2

I am trying to develop a model between a 19 year record of climate data and a 19 year record of ice-off dates on rivers. The two variables are linearly correlated. The goal is to build a linear model so that we can use the climate data to predict the ice-off dates in future years when we don't have ice data but do have climate data.

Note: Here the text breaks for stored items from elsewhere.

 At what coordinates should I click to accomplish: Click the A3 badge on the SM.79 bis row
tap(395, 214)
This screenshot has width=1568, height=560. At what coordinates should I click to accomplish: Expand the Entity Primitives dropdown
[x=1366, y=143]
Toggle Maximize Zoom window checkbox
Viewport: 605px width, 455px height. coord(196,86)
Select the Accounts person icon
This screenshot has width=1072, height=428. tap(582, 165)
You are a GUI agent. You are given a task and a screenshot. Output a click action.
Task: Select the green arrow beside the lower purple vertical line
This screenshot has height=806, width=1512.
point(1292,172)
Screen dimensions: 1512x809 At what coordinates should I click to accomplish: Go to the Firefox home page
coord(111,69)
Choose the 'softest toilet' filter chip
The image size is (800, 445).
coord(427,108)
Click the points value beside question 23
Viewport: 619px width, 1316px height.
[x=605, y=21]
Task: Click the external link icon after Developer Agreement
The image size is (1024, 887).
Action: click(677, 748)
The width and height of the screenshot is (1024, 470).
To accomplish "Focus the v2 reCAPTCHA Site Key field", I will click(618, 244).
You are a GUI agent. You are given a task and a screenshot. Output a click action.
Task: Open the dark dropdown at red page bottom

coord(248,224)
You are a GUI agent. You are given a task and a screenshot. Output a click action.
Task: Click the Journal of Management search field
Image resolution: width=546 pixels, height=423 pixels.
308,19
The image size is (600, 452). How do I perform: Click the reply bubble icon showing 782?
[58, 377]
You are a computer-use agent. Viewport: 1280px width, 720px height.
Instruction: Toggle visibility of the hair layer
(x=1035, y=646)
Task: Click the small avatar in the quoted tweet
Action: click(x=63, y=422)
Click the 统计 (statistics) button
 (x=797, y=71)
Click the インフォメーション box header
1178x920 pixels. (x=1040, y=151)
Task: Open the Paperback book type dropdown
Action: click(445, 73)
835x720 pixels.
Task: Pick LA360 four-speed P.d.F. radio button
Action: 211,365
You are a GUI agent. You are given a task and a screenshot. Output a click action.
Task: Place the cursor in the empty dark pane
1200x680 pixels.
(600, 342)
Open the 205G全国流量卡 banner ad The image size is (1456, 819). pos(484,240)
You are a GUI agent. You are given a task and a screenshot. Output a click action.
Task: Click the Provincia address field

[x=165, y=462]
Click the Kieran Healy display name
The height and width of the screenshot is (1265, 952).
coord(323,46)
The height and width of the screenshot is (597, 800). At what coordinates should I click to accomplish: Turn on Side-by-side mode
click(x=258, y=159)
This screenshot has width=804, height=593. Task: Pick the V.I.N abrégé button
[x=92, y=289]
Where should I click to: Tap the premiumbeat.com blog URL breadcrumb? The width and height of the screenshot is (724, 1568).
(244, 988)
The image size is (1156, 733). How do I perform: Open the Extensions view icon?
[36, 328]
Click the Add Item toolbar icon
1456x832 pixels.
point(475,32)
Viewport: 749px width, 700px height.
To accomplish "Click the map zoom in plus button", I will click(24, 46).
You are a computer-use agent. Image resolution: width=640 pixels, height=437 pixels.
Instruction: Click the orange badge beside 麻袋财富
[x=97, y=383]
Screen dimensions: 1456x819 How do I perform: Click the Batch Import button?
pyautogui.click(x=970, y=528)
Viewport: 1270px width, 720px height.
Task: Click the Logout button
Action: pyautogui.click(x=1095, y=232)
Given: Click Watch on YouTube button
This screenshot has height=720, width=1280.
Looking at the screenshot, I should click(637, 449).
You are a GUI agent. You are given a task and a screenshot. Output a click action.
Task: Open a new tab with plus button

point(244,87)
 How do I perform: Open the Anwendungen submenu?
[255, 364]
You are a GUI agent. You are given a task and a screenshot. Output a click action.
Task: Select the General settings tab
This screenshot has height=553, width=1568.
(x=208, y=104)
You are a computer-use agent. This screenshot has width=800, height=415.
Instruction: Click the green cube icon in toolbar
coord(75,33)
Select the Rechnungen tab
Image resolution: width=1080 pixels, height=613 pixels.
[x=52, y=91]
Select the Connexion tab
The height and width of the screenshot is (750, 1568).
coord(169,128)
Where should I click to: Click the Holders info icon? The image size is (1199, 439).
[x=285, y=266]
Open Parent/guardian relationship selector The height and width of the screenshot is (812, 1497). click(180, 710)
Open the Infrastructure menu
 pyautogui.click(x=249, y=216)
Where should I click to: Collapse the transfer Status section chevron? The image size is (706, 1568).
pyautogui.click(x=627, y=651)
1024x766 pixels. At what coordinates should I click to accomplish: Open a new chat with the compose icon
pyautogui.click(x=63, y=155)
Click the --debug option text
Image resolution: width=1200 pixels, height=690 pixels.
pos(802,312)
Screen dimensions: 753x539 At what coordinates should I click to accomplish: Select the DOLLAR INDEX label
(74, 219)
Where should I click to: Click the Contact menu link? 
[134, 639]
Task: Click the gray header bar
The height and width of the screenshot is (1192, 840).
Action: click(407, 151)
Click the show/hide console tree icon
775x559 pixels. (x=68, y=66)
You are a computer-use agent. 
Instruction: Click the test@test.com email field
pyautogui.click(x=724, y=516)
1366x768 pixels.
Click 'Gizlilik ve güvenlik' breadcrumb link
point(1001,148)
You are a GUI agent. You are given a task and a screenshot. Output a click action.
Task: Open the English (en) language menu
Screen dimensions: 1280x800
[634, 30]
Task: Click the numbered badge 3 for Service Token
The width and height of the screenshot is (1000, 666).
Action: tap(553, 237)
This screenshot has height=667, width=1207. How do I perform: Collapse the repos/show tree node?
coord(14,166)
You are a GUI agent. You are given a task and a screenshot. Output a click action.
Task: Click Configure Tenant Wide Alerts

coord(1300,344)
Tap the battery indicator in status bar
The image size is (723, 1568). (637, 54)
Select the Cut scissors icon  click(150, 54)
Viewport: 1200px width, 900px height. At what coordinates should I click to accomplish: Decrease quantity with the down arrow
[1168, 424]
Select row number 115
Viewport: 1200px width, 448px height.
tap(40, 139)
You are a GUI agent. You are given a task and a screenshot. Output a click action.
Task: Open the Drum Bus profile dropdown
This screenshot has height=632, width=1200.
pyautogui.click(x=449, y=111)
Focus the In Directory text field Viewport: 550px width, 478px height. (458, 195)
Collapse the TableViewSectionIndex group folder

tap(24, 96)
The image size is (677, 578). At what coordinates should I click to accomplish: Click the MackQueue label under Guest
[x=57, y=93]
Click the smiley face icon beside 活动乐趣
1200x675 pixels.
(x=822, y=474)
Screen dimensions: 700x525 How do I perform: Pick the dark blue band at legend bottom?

What I have done thus far is bootstrapping: I randomly select 14 years as training data and the remaining 5 years as testing data. I build the linear model on the 14 year training dataset, then apply it to the remaining 5 years, and evaluate the model performance using the nash-sutcliffe coefficient (https://en.wikipedia.org/wiki/Nash–Sutcliffe_model_efficiency_coefficient#targetText=The%20Nash–Sutcliffe%20model%20efficiency,Qm%20is%20modeled%20discharge.). I then repeat that 1000 more times, randomly sampling the 14 years of training data each time.

Now that I have done this, I want to pick the best model of the bunch. Should I take the model with the median nash-sutcliff coefficient, or the one with the best nash-sutcliff coefficient? What is the best next step here that avoids overfitting?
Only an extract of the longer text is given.